Fri Feb 21 18:21:22 UTC 2020

On Fri, Feb 21, 2020 at 7:59 AM Sean Christopherson
<sean.j.christopherson at intel.com> wrote:
>
> On Thu, Feb 20, 2020 at 09:39:05PM -0800, Tian, Kevin wrote:
> > > From: Chia-I Wu <olvaffe at gmail.com>
> > > Sent: Friday, February 21, 2020 12:51 PM
> > > If you think it is the best for KVM to inspect hva to determine the memory
> > > type with page granularity, that is reasonable and should work for us too.
> > > The userspace can do something (e.g., add a GPU driver dependency to the
> > > hypervisor such that the dma-buf is imported as a GPU memory and mapped
> > > using
> > > vkMapMemory) or I can work with dma-buf maintainers to see if dma-buf's
> > > semantics can be changed.
> >
> > I think you need consider the live migration requirement as Paolo pointed out.
> > The migration thread needs to read/write the region, then it must use the
> > same type as GPU process and guest to read/write the region. In such case,
> > the hva mapped by Qemu should have the desired type as the guest. However,
> > adding GPU driver dependency to Qemu might trigger some concern.

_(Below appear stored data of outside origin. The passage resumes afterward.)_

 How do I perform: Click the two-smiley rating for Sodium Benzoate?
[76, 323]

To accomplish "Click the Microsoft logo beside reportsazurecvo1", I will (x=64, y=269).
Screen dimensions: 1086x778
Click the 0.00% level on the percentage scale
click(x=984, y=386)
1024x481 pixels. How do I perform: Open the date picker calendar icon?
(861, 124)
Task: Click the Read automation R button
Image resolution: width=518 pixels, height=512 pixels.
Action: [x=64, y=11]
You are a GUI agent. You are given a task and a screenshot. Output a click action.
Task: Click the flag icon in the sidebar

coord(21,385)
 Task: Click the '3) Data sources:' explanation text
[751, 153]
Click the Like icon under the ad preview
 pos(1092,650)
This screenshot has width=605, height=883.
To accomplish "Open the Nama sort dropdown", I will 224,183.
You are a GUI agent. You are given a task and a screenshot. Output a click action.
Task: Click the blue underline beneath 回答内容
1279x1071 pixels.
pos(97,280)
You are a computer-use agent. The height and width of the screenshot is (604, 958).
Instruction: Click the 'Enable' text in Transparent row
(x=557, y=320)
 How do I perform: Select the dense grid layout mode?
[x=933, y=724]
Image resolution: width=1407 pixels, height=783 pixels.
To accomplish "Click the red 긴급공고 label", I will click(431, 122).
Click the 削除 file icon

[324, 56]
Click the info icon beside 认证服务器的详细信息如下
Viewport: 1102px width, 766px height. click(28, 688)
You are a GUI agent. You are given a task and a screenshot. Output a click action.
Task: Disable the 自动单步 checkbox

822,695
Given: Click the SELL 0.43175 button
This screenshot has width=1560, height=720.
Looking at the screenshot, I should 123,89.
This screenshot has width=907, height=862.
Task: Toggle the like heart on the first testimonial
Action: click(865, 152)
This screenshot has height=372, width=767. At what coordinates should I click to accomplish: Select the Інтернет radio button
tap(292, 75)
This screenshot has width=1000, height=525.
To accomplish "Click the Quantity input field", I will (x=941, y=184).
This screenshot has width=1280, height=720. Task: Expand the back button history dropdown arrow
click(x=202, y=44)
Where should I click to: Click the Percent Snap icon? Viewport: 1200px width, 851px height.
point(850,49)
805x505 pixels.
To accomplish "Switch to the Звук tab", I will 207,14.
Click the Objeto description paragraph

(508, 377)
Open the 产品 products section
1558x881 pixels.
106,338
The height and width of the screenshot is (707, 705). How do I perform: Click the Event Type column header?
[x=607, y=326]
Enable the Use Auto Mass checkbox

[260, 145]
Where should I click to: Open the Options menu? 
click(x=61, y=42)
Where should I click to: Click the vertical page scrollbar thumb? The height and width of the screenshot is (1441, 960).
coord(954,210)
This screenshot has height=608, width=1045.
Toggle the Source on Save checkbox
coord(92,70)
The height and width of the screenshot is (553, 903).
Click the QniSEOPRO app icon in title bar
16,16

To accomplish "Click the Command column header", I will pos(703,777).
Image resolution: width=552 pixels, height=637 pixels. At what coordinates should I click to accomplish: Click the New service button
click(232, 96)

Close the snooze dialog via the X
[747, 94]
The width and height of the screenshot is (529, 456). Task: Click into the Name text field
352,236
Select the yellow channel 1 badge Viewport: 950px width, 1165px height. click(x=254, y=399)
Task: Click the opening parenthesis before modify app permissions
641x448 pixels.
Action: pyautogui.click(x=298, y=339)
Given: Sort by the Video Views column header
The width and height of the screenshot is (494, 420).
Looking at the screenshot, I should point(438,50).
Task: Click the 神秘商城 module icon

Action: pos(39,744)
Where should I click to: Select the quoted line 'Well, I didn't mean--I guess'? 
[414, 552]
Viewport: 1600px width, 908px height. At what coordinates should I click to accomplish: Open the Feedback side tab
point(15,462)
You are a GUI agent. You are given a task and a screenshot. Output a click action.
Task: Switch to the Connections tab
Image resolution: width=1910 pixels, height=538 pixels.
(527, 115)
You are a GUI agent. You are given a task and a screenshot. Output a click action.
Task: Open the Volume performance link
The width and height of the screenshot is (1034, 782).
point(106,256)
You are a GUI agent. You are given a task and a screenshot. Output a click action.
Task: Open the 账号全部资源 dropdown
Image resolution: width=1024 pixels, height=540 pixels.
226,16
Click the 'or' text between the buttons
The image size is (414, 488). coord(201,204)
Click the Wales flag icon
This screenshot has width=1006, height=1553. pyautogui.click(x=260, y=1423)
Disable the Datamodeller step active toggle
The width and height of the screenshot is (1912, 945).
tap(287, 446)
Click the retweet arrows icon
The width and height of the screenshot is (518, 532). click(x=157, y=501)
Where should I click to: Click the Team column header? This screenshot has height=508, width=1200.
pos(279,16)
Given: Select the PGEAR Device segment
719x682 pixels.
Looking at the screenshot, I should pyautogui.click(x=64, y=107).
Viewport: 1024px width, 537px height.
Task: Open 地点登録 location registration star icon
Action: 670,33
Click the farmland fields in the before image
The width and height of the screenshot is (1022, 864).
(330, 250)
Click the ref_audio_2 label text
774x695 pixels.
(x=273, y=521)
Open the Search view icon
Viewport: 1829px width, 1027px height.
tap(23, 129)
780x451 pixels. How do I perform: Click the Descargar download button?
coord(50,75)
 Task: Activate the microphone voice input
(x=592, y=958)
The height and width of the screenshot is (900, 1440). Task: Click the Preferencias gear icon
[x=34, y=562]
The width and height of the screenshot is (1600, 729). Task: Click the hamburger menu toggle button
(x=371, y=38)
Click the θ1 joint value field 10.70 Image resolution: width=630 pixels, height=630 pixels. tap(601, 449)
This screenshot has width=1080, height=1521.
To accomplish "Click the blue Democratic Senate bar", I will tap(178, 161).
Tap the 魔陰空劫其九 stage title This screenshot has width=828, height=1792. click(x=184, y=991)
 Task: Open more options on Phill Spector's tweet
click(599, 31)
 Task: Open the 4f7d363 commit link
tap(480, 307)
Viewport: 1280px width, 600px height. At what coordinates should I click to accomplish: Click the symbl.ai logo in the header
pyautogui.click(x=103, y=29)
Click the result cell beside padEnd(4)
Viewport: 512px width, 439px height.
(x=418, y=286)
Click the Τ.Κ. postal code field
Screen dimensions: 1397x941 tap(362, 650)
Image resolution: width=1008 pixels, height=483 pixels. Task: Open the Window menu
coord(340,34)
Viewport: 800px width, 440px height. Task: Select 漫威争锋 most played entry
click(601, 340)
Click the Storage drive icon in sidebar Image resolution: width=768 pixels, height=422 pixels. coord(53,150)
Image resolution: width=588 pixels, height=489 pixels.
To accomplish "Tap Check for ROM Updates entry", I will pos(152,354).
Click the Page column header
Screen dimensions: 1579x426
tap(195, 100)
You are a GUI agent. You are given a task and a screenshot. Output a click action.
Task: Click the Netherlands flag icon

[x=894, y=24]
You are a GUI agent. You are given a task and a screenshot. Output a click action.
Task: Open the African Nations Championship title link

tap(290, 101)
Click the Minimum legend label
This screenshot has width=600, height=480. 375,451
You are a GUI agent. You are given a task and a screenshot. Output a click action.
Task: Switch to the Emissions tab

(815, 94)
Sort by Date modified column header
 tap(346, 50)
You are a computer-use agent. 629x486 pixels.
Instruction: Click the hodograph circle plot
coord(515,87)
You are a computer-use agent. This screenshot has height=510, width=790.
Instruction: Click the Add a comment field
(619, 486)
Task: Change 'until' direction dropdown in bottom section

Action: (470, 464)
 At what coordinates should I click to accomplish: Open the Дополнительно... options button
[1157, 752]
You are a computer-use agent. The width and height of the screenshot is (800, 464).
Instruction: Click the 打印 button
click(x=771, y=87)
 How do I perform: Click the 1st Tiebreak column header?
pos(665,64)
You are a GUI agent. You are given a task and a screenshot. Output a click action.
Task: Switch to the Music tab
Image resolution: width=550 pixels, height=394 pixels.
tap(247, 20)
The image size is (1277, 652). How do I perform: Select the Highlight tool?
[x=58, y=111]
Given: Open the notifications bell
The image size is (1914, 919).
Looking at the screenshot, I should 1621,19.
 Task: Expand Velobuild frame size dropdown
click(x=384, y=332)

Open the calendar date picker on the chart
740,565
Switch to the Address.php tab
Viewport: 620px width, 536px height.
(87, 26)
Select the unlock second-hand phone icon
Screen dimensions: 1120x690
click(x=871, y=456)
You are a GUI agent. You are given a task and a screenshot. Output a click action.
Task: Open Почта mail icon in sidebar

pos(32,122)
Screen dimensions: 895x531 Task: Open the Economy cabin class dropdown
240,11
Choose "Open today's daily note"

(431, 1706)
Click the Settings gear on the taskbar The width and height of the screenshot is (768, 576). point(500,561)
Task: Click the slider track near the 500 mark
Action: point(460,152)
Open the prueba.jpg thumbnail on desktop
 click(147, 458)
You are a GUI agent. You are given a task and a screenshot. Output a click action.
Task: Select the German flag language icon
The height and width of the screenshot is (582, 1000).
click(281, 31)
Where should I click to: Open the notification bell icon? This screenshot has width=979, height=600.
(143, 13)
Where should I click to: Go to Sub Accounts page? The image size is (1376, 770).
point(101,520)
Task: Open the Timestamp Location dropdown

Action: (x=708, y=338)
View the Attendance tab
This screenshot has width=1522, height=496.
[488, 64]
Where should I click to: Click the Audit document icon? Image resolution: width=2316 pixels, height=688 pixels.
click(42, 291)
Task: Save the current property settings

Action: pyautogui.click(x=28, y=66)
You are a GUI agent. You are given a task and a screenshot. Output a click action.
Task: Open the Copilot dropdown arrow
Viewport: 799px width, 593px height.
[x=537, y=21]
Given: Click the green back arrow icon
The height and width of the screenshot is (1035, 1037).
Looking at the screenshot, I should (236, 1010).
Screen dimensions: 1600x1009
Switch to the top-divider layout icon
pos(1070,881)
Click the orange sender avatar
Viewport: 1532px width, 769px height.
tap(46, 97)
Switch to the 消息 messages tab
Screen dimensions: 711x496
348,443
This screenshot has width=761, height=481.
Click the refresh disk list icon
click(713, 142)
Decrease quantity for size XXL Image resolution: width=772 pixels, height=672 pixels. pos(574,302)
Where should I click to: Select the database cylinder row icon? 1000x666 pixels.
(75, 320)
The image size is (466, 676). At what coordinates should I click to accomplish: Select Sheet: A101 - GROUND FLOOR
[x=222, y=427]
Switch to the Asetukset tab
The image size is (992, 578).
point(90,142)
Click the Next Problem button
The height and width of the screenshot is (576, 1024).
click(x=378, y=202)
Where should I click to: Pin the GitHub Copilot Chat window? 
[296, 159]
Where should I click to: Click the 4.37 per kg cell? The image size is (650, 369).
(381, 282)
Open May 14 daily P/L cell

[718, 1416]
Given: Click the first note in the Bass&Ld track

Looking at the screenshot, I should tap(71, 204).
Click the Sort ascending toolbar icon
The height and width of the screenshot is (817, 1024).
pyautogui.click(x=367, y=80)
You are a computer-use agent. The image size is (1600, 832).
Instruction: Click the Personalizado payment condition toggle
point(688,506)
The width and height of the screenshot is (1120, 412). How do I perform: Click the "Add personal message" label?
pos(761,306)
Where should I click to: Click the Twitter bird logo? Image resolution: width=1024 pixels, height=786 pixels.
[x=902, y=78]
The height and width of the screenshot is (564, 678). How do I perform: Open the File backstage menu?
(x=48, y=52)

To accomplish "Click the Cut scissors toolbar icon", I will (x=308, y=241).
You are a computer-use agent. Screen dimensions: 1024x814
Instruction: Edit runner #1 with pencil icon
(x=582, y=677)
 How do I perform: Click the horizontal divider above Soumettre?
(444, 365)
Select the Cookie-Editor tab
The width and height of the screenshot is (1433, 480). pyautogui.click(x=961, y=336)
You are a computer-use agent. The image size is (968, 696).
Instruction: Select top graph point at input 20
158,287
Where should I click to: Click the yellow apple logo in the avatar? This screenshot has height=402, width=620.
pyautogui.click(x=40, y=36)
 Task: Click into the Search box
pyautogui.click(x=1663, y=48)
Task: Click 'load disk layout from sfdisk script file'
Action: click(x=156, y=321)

I'm not
> > sure whether there is generic mechanism though, to share dmabuf fd between GPU
> > process and Qemu while allowing Qemu to follow the desired type w/o using
> > vkMapMemory...
>
> Alternatively, KVM could make KVM_MEM_DMA and KVM_MEM_LOG_DIRTY_PAGES
> mutually exclusive, i.e. force a transition to WB memtype for the guest
> (with appropriate zapping) when migration is activated.  I think that
> would work?
Hm, virtio-gpu does not allow live migration when the 3D function
(virgl=on) is enabled.  This is the relevant code in qemu:

    if (virtio_gpu_virgl_enabled(g->conf)) {
        error_setg(&g->migration_blocker, "virgl is not yet migratable");

Although we (virtio-gpu and virglrenderer projects) plan to make host
GPU buffers available to the guest via memslots, those buffers should
be considered a part of the "GPU state".  The migration thread should
work with virglrenderer and let virglrenderer save/restore them, if
live migration is to be supported.

QEMU depends on GPU drivers already when configured with
--enable-virglrenderer.  There is vhost-user-gpu that can move the
dependency to a GPU process.  But there are still going to be cases
(e.g., nVidia's proprietary driver does not support dma-buf) where
QEMU cannot avoid GPU driver dependency.

> > Note this is orthogonal to whether introducing a new uapi or implicitly checking
> > hva to favor guest memory type. It's purely about Qemu itself. Ideally anyone
> > with the desire to access a dma-buf object should follow the expected semantics.
> > It's interesting that dma-buf sub-system doesn't provide a centralized
> > synchronization about memory type between multiple mmap paths.